D’ailleurs, quand on lui demande de définir le luxe aujourd’hui, elle a un frisson de dégoût : « Pour moi, le mot luxe a perdu tout son sens à force d’être sur-utilisé, explique-t-elle. C’est très gênant, les gens parlent du luxe comme du but ultime à atteindre. Mais le luxe n’est pas une chose qu’on choisit, comme la classe : vous l’avez… ou pas. Bien sûr, il y a certaines choses à faire pour être une marque plus luxueuse, mais ces jours-ci il y a beaucoup trop de faux sur le marché. Cela dit, les choses changent et les gens font plus d’efforts, peut-être que le vrai luxe va bientôt retrouver ses lettres de noblesse. »

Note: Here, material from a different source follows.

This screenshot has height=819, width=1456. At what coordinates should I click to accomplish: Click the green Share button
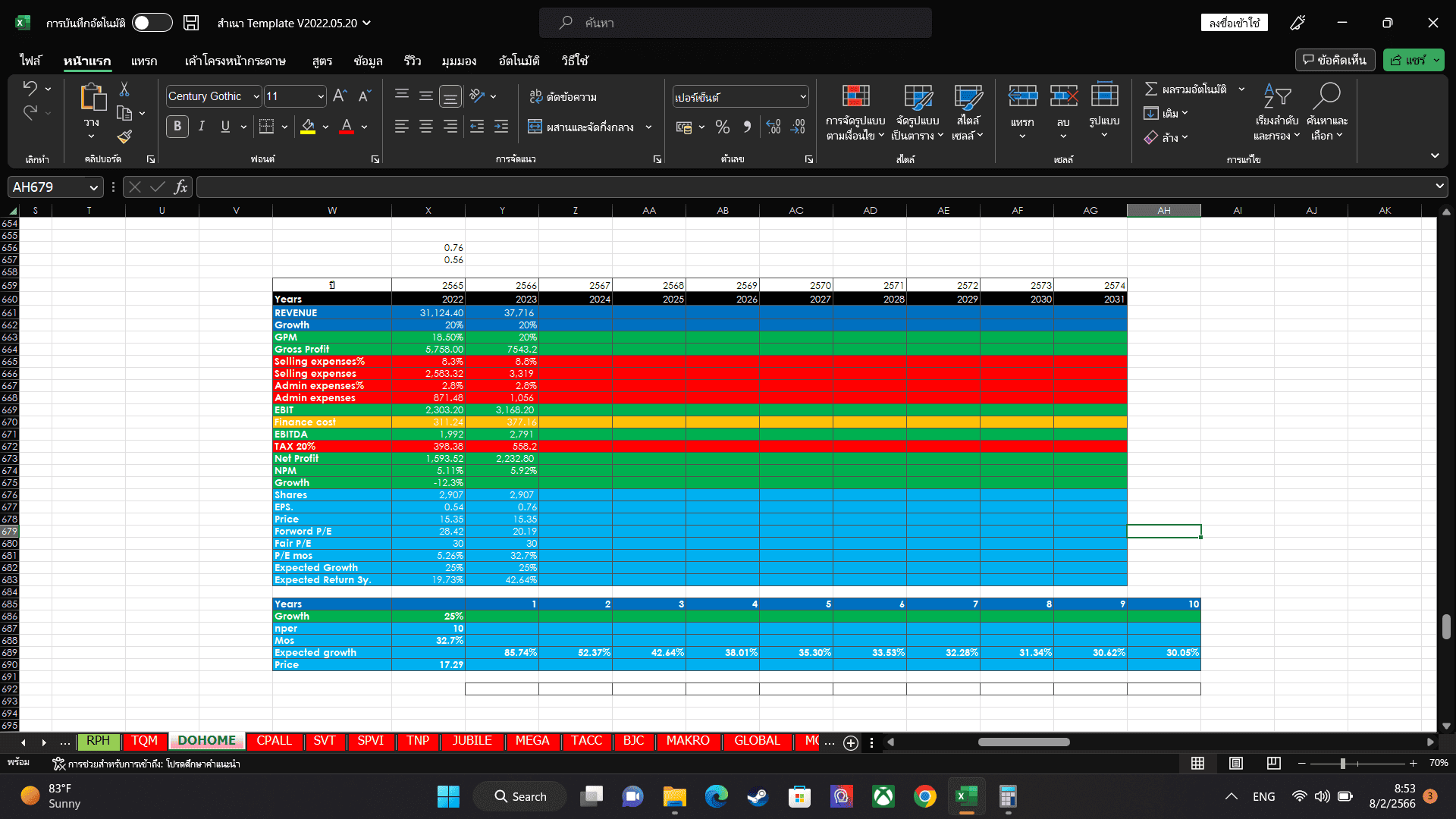tap(1407, 60)
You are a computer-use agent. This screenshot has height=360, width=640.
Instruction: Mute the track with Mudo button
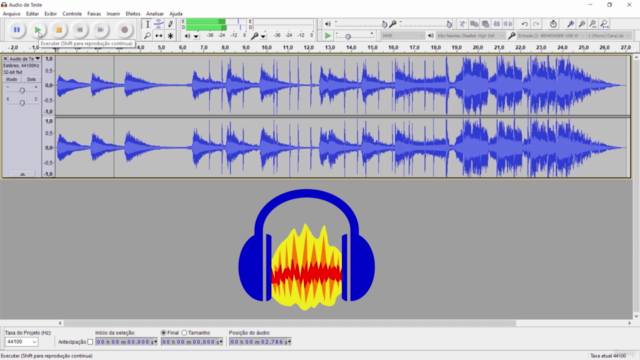click(12, 79)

Laissons donc tomber le mot luxe un instant, que doit faire une marque aujourd’hui pour rencontrer le succès ? « Déjà, ne dites pas que vous voulez créer une marque de luxe, répète-t-elle. Une idée peut évoluer dans plein de directions : vous devez être flexible et vous adapter. Vous ne pouvez pas vous réveiller un jour et dire : “Je veux être le prochain Louis Vuitton. ” Ce n’est pas comme ça que Louis Vuitton a commencé. »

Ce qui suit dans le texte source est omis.